In this file we can see that a process called PIPELINE_INITIALISATION is called prior to the CORE_RNASEQ workflow that executes our pipeline. This process can check whether the parameters given to the pipeline match the parameter schema defined in nextflow_schema.json. Also, if we check what PIPELINE_INITIALISATION does in the subworkflows/local/utils_nfcore_rnaseq_pipeline/main.nf we can see that it processes the input file given to the pipeline.

To visualise what we have exactly in the channel ch_samplesheet in the workflows/rnaseq.nf file it’s a good practice to use the view command.
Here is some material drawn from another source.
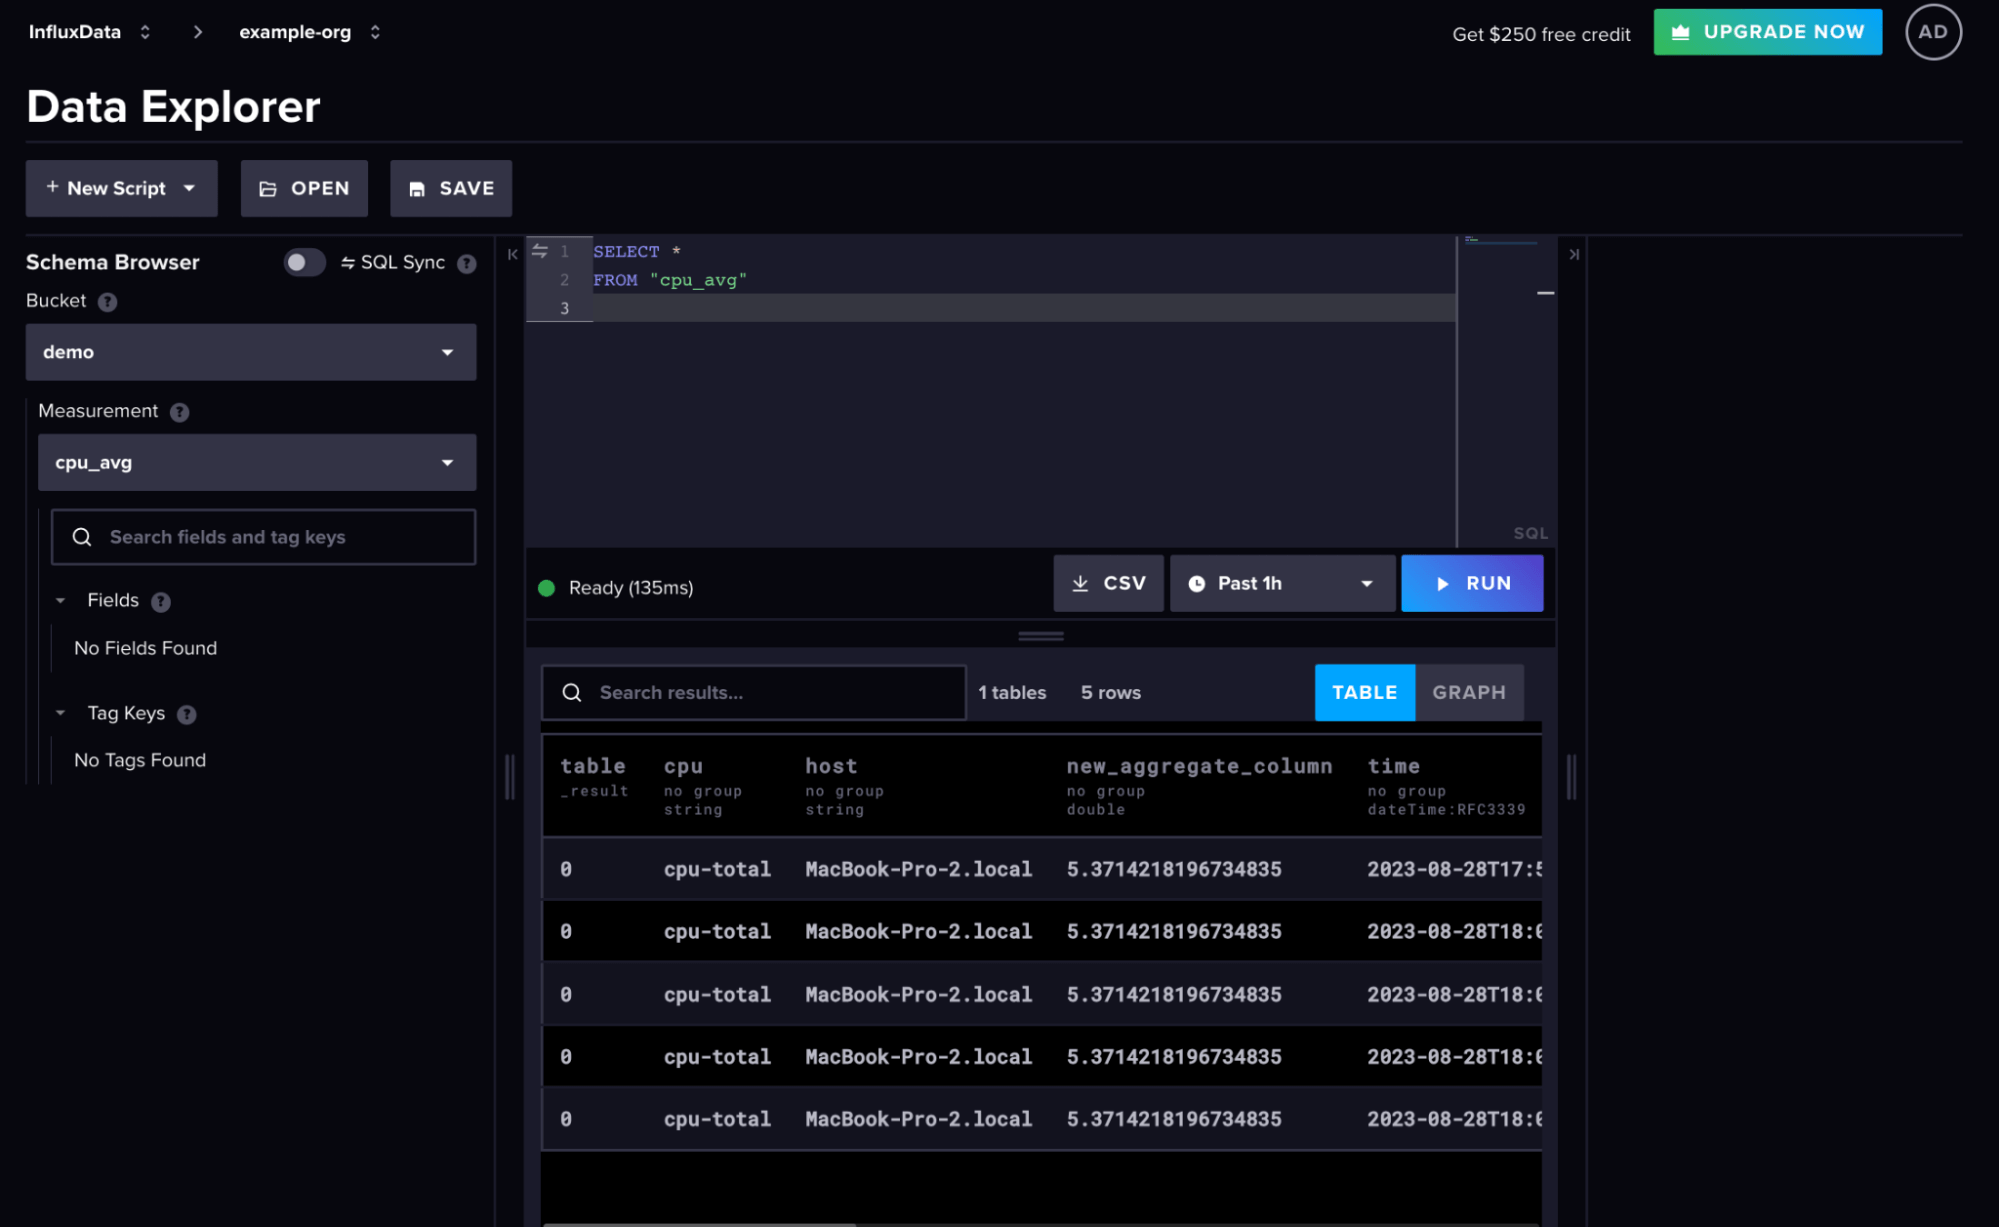The width and height of the screenshot is (1999, 1227).
Task: Click the Fields help question icon
Action: point(160,602)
Let’s add at line 22 the following line:

nextflow run . -profile docker,test --outdir ../core-results --input ../data/single-end.csv

Normally this throw an error:

ERROR ~ Validation of pipeline parameters failed!

 -- Check '.nextflow.log' file for details
The following invalid input values have been detected:

* --input (../data/single-end.csv): Validation of file failed:
        -> Entry 1: Missing required field(s): sample
        -> Entry 2: Missing required field(s): sample
        -> Entry 3: Missing required field(s): sample
        -> Entry 4: Missing required field(s): sample
        -> Entry 5: Missing required field(s): sample
        -> Entry 6: Missing required field(s): sample

This is because our input file does not have the required field sample !, instead it has a sample_id fields. You can check that with the following command:

head -n 1 ../data/single-end.csv

We can fix this error by either changing the input file header or updating the schema defined in ./assets/schema_input.json. We are going to use the last option. Let’s open the assets/schema_input.json file. In this file replace sample by sample_id at line 10 and 31.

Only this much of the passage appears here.